(Stored records)
________________________
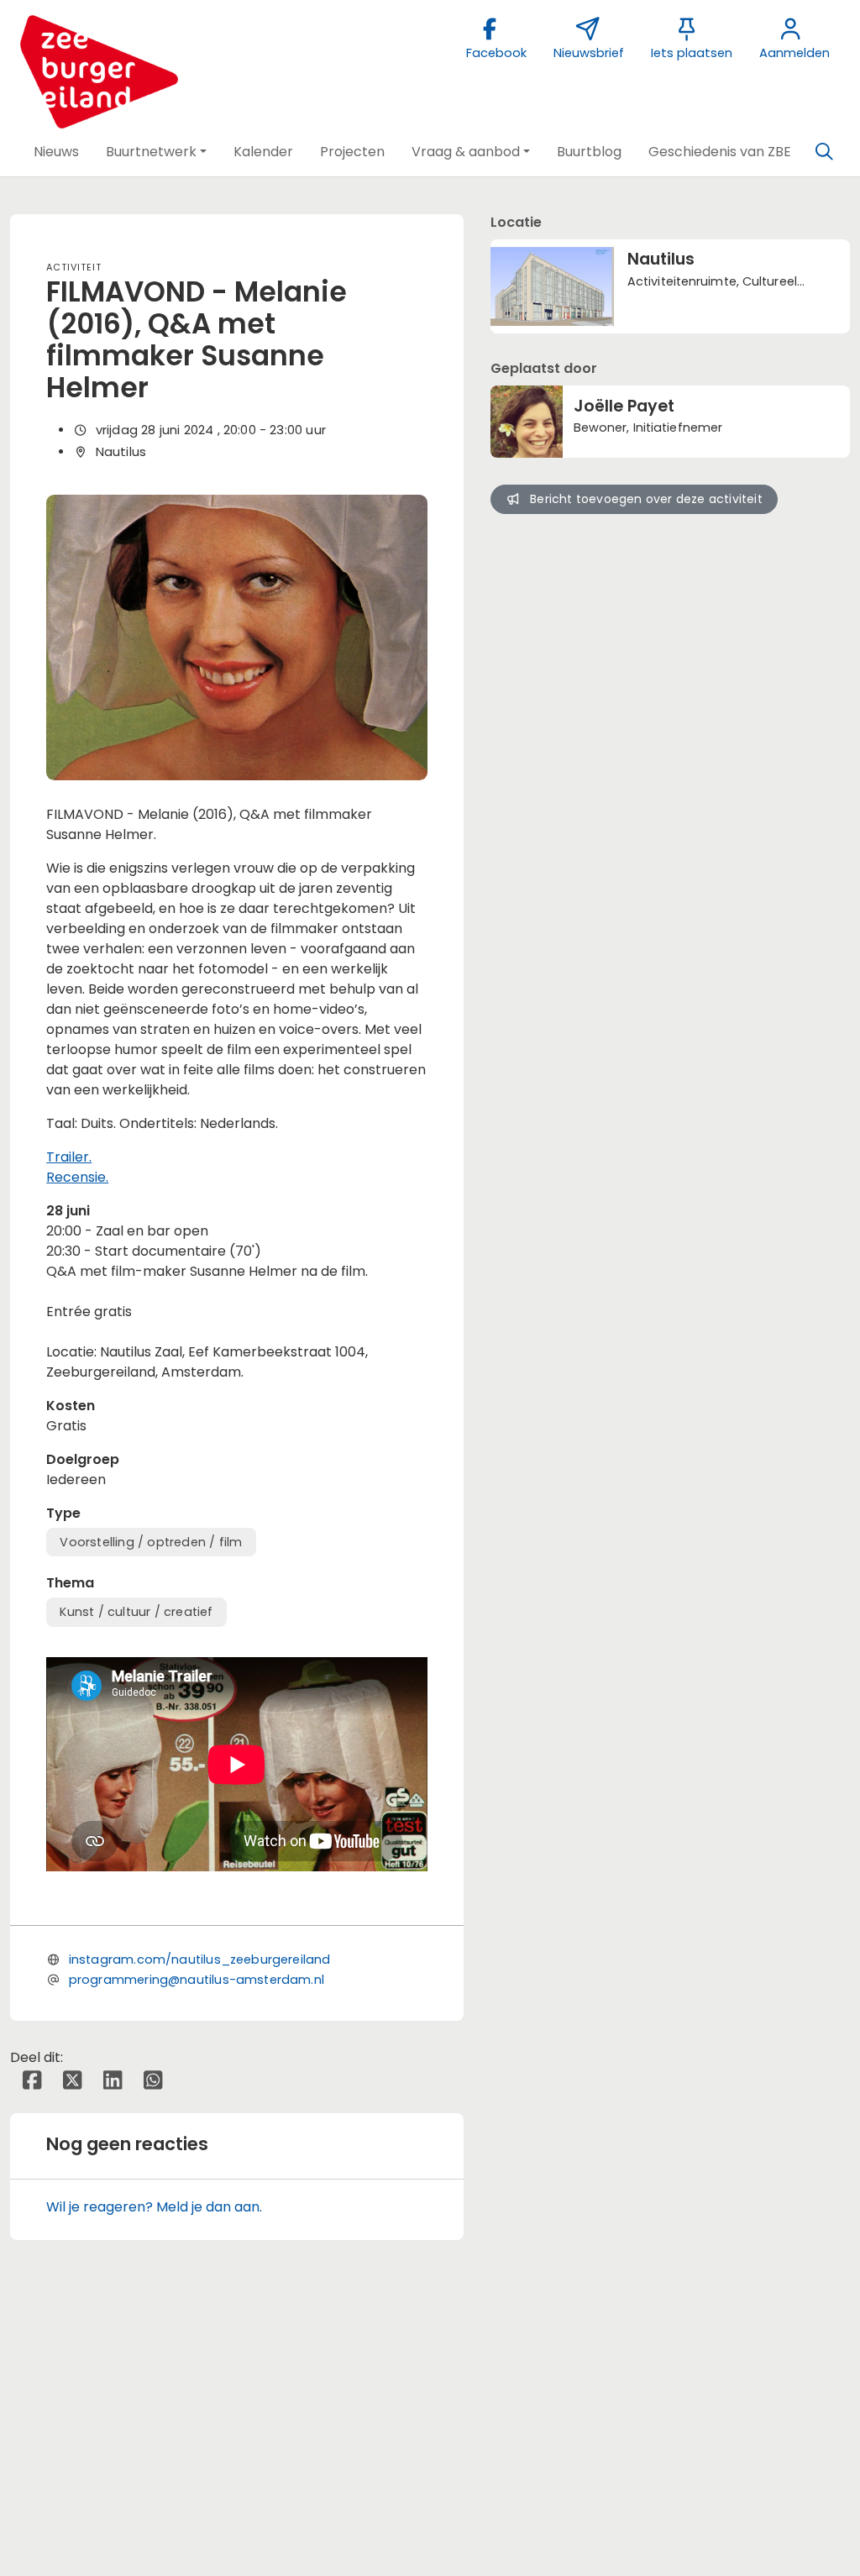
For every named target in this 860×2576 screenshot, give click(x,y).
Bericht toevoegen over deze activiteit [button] (646, 499)
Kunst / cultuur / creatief (136, 1611)
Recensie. (77, 1177)
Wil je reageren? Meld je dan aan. (154, 2207)
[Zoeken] (824, 152)
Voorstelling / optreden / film (151, 1542)
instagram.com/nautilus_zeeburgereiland (200, 1959)
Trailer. (69, 1157)
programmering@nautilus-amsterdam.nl (196, 1979)
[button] (56, 152)
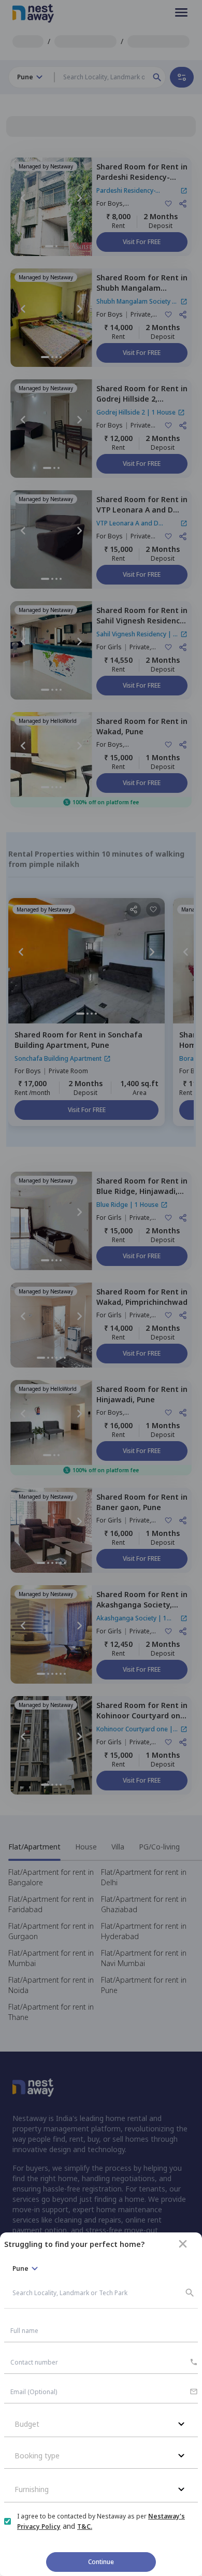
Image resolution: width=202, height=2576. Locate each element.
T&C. (84, 2526)
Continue (101, 2561)
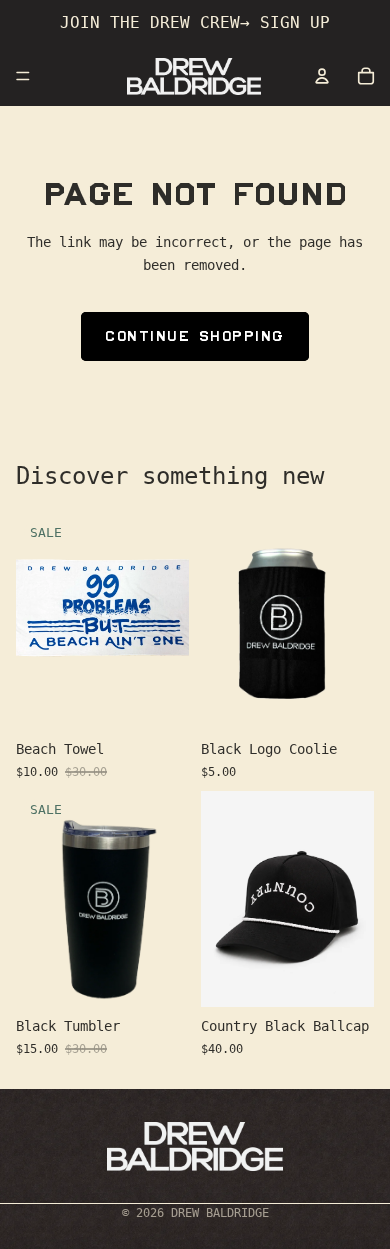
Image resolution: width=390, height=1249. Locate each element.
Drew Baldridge (220, 1213)
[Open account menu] (322, 76)
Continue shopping (195, 336)
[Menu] (23, 76)
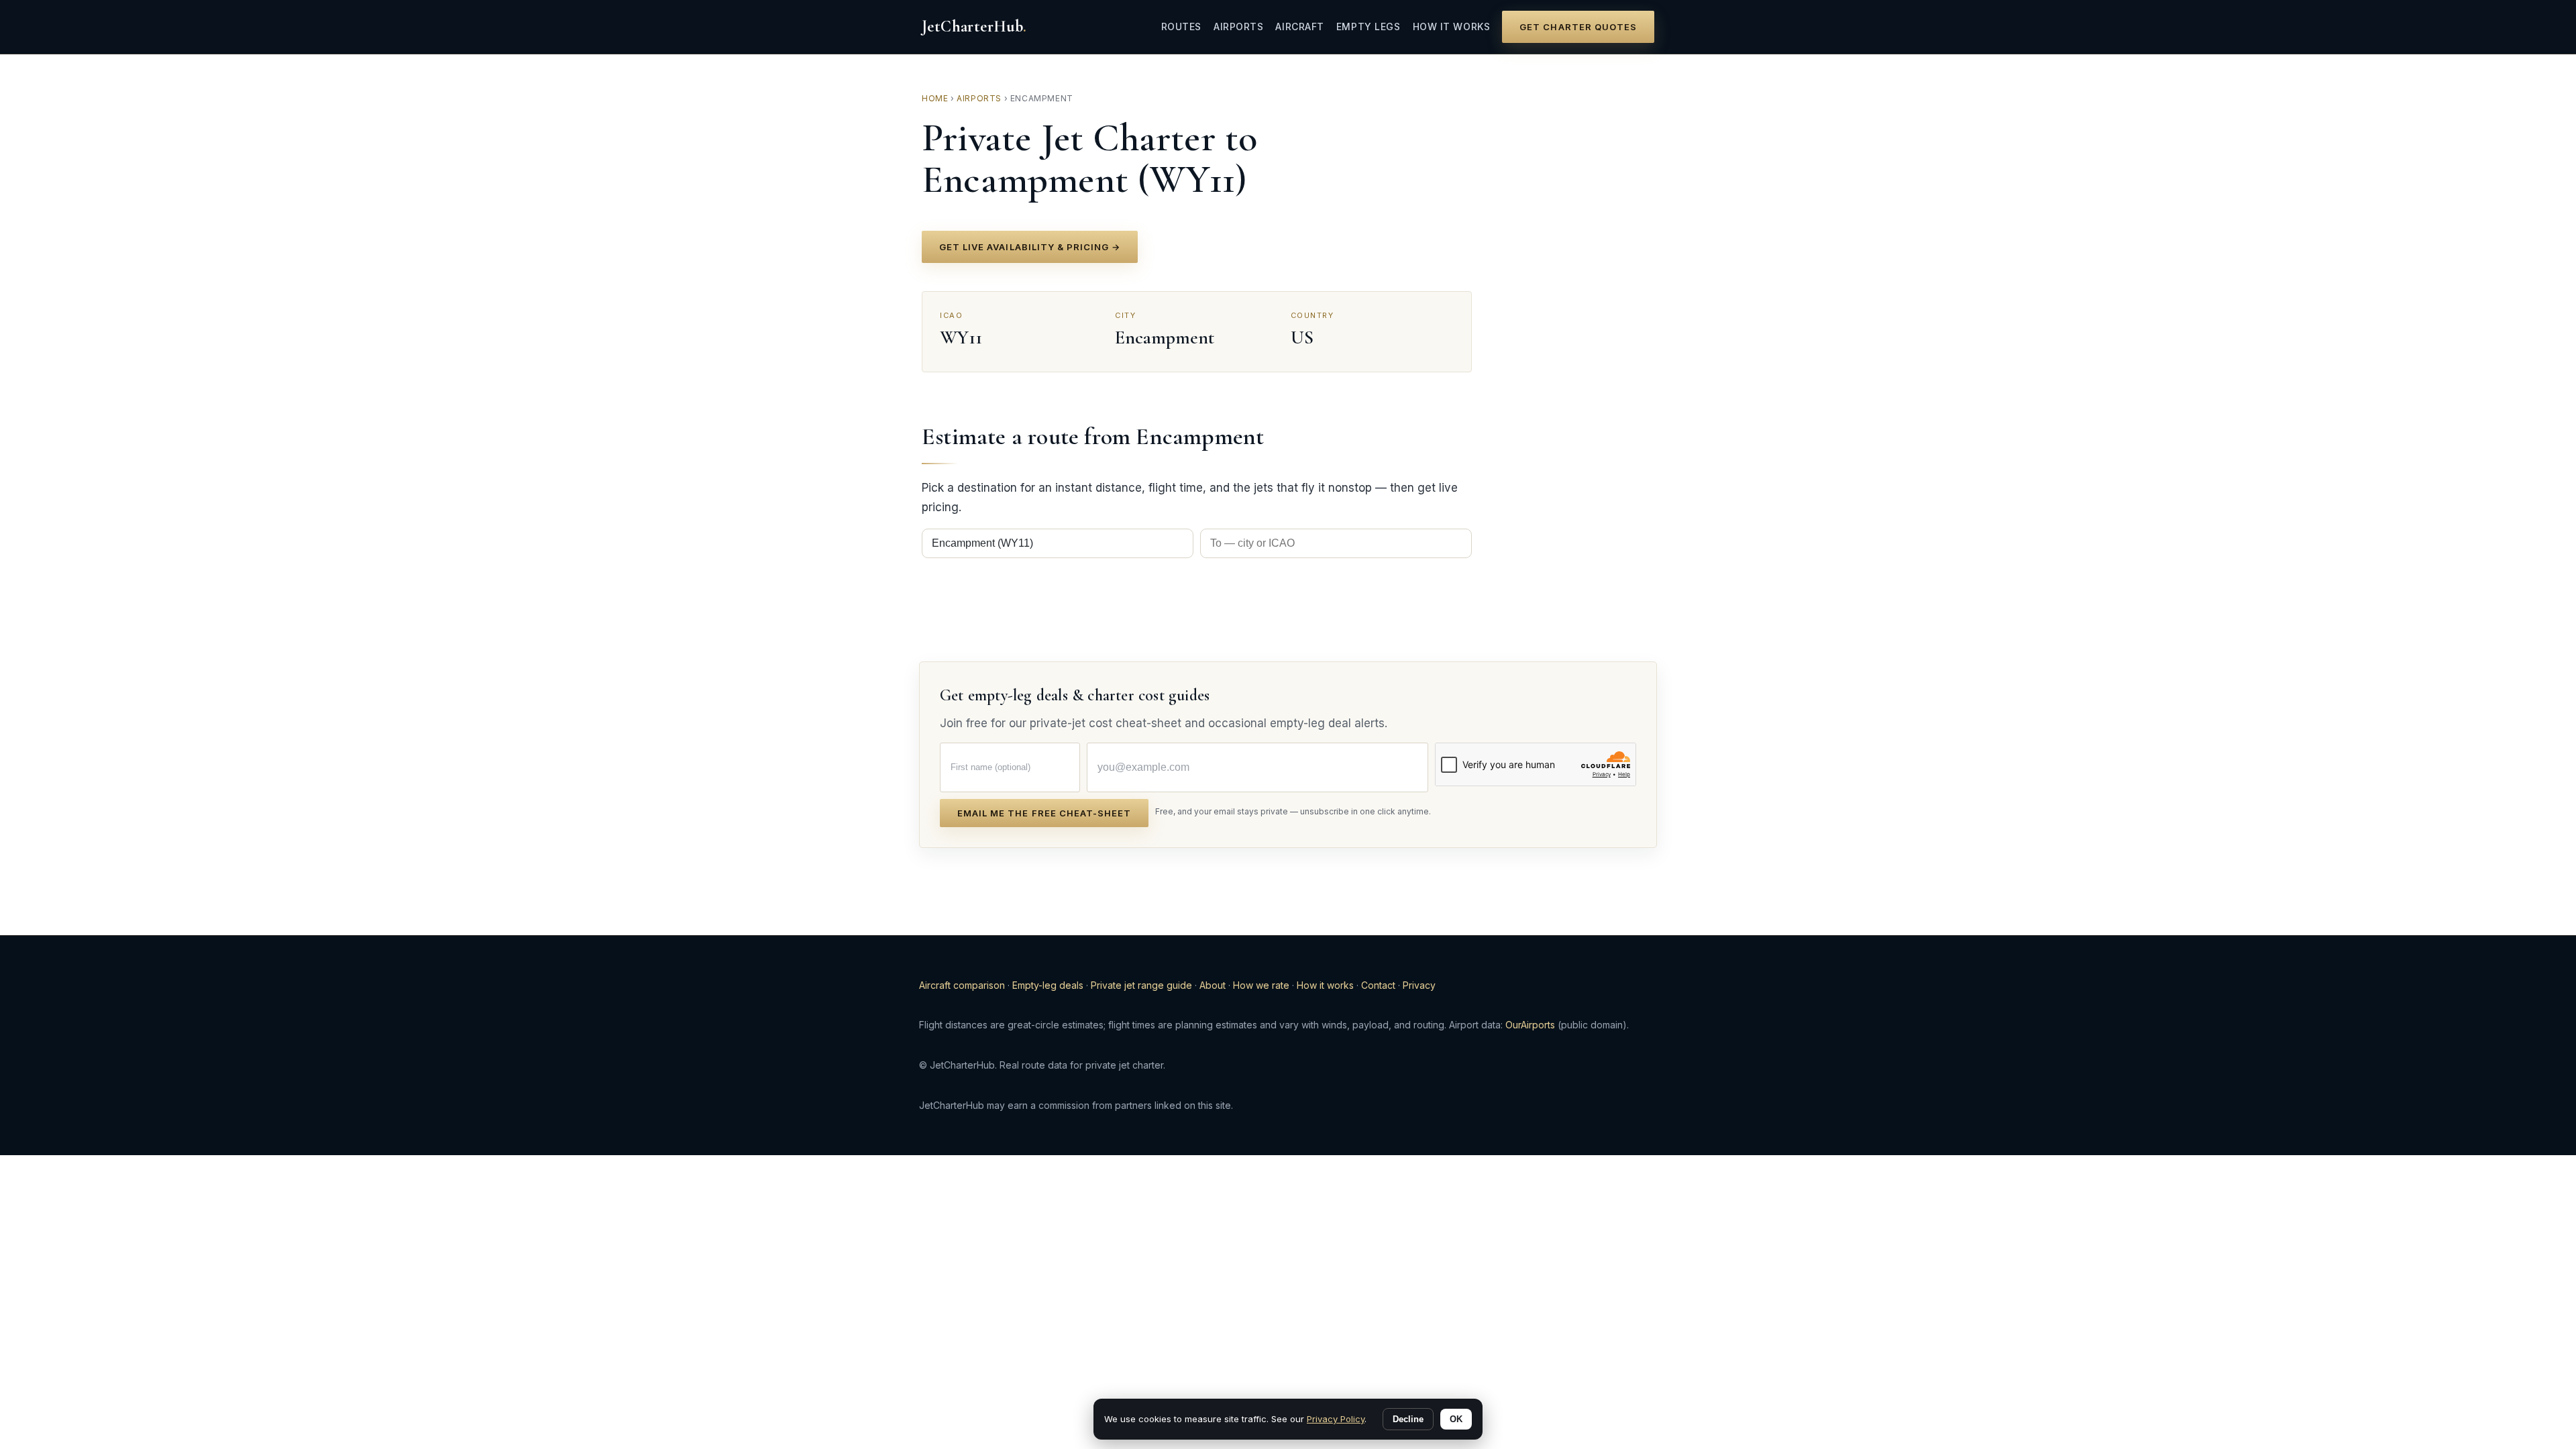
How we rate (1261, 985)
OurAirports (1530, 1024)
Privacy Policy (1335, 1418)
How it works (1452, 26)
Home (935, 98)
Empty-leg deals (1047, 985)
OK (1456, 1419)
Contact (1378, 985)
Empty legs (1368, 26)
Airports (1238, 26)
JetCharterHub (974, 26)
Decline (1408, 1419)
________________________
Scan the entries for lines holding the string "height", then copy every one of them.

Image resolution: width=202, height=2576. Locate each element.
Image resolution: width=390, height=1249. Locate each element.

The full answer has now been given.